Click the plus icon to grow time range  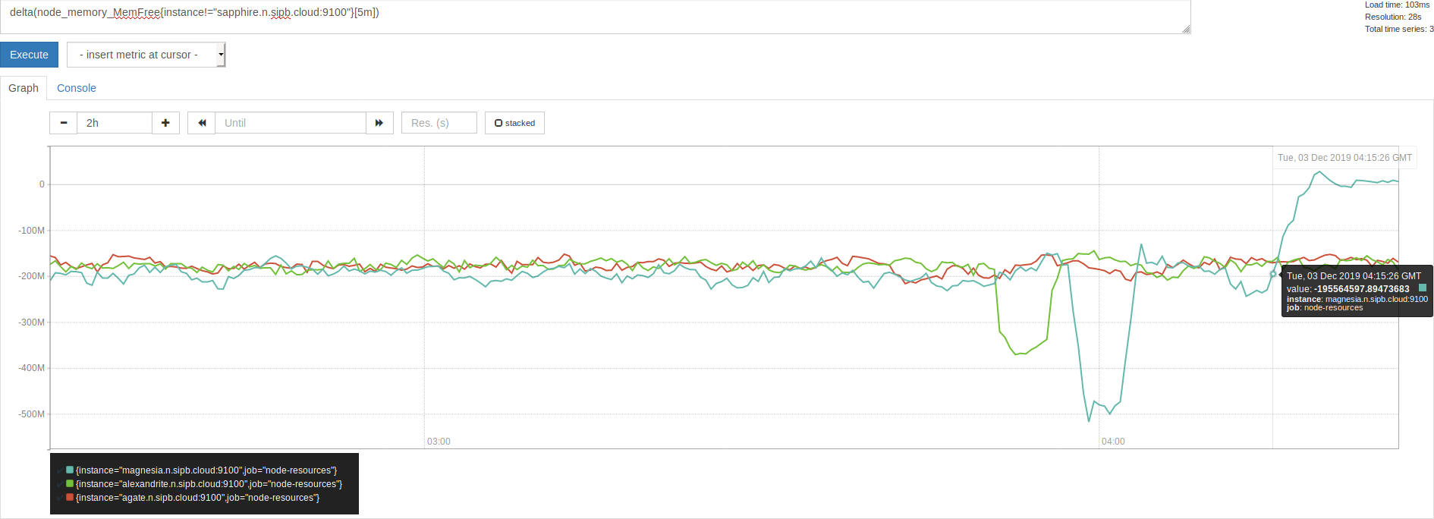click(x=165, y=122)
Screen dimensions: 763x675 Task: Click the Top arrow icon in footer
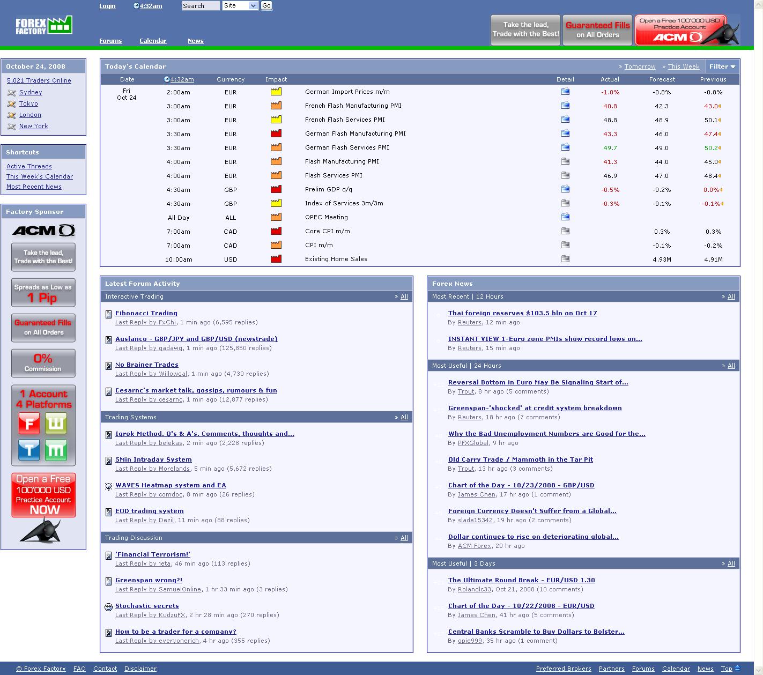[737, 669]
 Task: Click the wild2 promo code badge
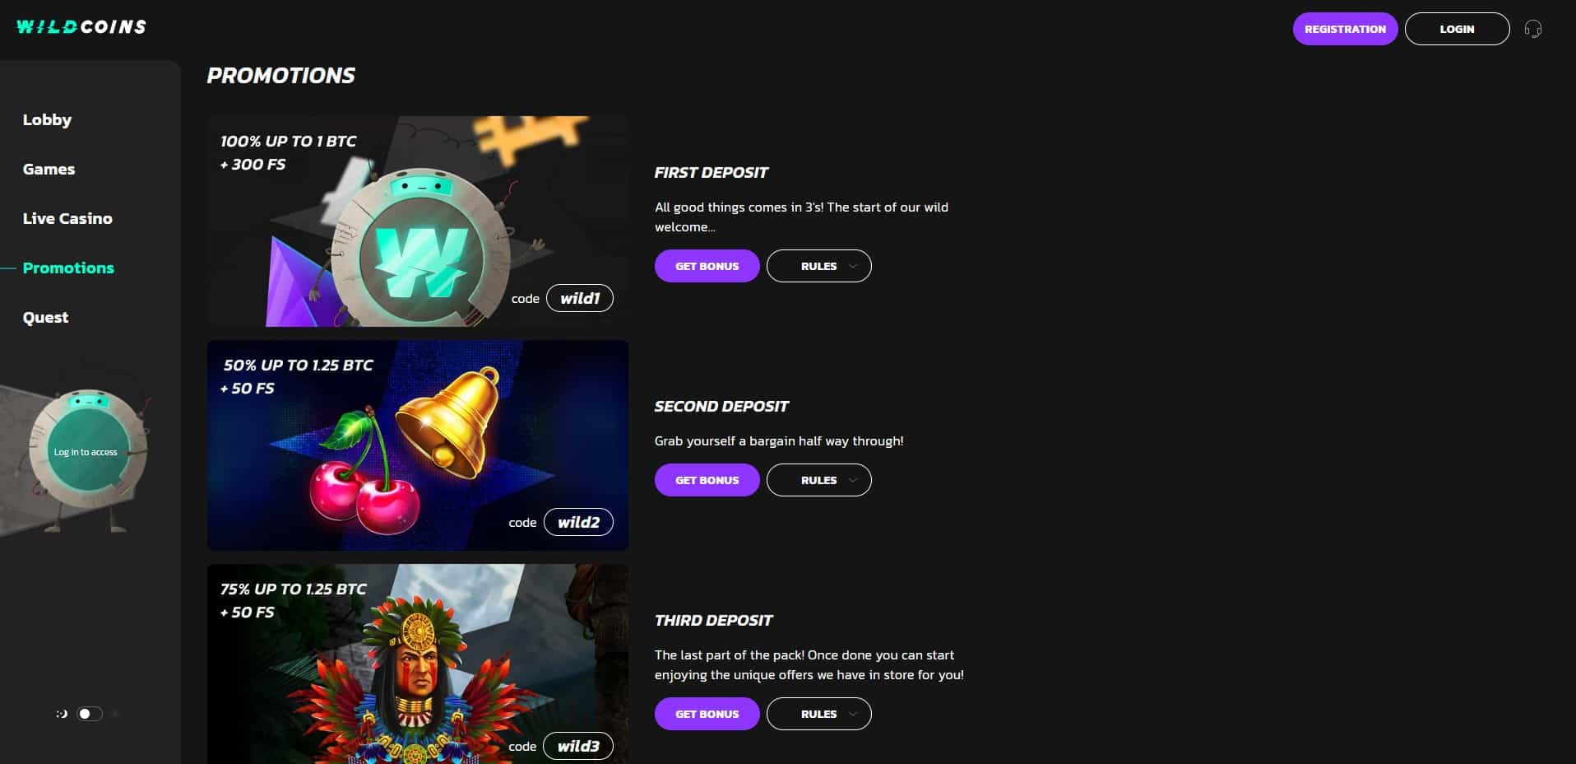(x=578, y=522)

○ ○ ○ ○ ○

• [TASK DIRECTIONS] Retype the line containing "Screen dimensions: 763x675" and all lines after it to the end of the material, exactly as written, leaving out any pictures.

• [WRITTEN SOLUTION]
Screen dimensions: 763x675 Task: Click the Top arrow icon in footer
[737, 669]
 Task: Click the wild2 promo code badge
(x=578, y=522)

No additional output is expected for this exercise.